Tory Seeking to Keep U.K. in EU Says Out Vote Might HelpRobert Hutton
A Conservative lawmaker tasked by David Cameron with finding a path to keeping Britain in the European Union said such talks might be helped by a referendum vote to leave the bloc.
The Fresh Start Project, a group of Tories who’ve published proposals for overhauling the 28-nation EU, has been encouraged by Cameron to meet lawmakers and diplomats from other countries in the bloc to make the case for change and explore ways of achieving it. The group held a simulated exercise last year to test how negotiations might pan out.
“What we fail to consider is what ‘out’ really means,” Andrea Leadsom, co-founder of Fresh Start, said in an interview in London. “If Britain votes to leave the EU, we haven’t left: we start negotiations. That set of negotiations to leave may even be more fruitful than the negotiations before the referendum.”
Leadsom’s comments, made before a two-day conference organized by the group starting in London tomorrow, show how willing even those British Tories who, like her, say they favor EU membership are to contemplate exit from the bloc. They may be aimed at convincing politicians in other European capitals that Britain is serious about leaving if it doesn’t get its way in renegotiating membership terms.
Leadsom, who's a member of Cameron's policy board, said she personally favors staying in a “profoundly reformed EU” because of “the potential of a globally competitive trade bloc.”
Business for Britain, a lobby group backing Cameron’s call for a 2017 referendum, proposed a “British option” today for EU membership, under which the U.K. would keep access to the single market while firms that don’t export to Europe could opt out of EU rules.
The Business for Britain paper argued that 95 percent of companies don’t trade directly with Europe and so could be exempted from health-and-safety, employment and consumer regulations.

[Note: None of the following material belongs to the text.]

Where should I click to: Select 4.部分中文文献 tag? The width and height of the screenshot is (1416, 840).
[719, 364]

It didn’t specify which ones. The group didn’t have any estimate for the number of companies that supply exporters and so would still have to abide by EU rules under its proposals.

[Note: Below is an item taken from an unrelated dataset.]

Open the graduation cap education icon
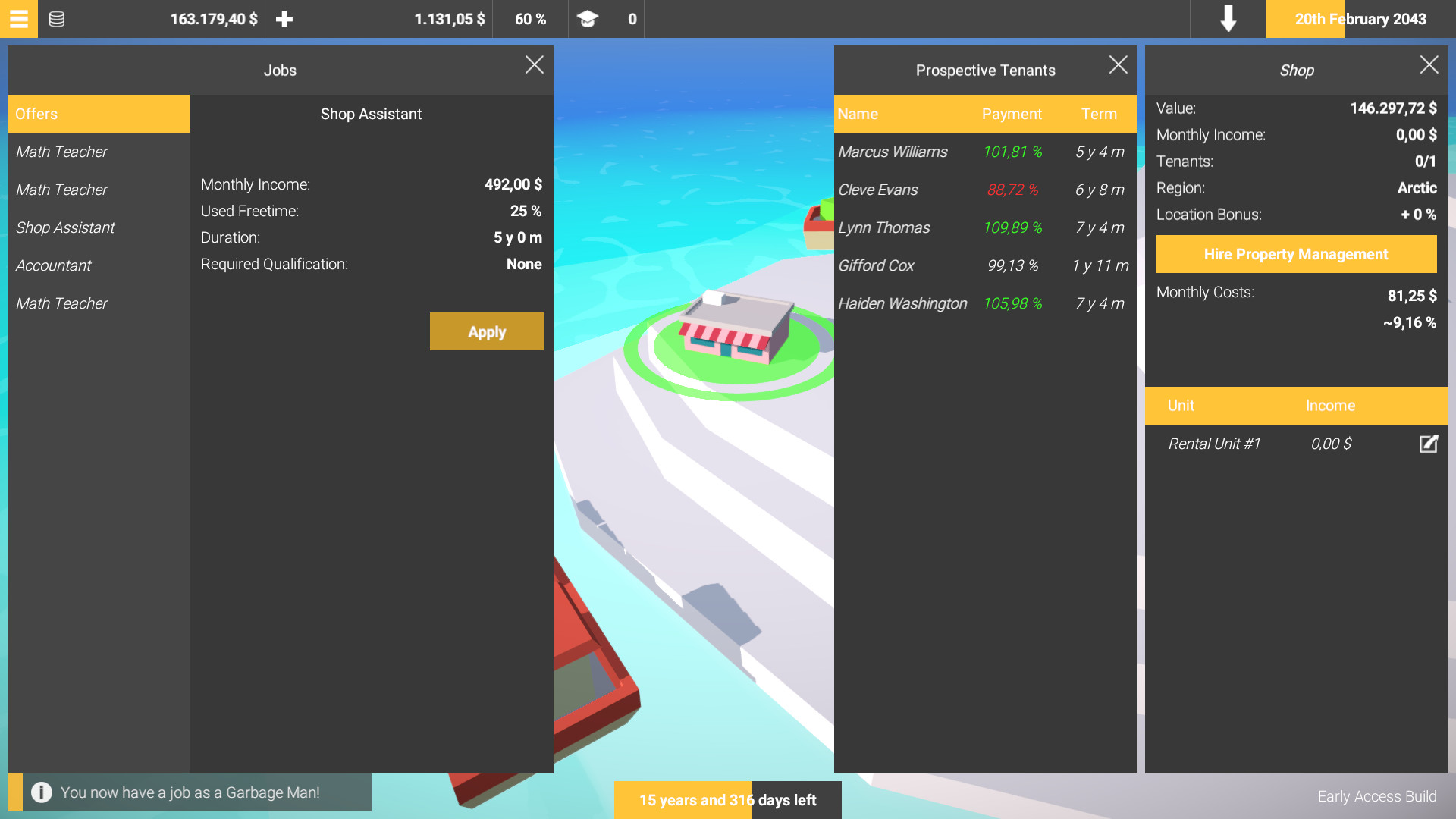 pos(588,19)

Business Secretary Vince Cable, from Cameron's pro-EU coalition partners, the Liberal Democrats, responded to the proposal by saying one in 10 U.K. jobs relies on trade with the EU.
``We should be supporting all British businesses to take advantage of the single market, not holding them back by shutting the door on the biggest trading bloc in the world,'' Cable said in an e-mailed statement.
According to Andrew Hawkins, a pollster with ComRes Ltd., those campaigning for the U.K. to leave the EU need to reassure people that an “out” vote wouldn’t be dangerous.
“Referendum campaigns are always vulnerable to the fear factor,” he said in an interview. “In the case of the EU, the fear of leaving is greater than the fear of staying in.”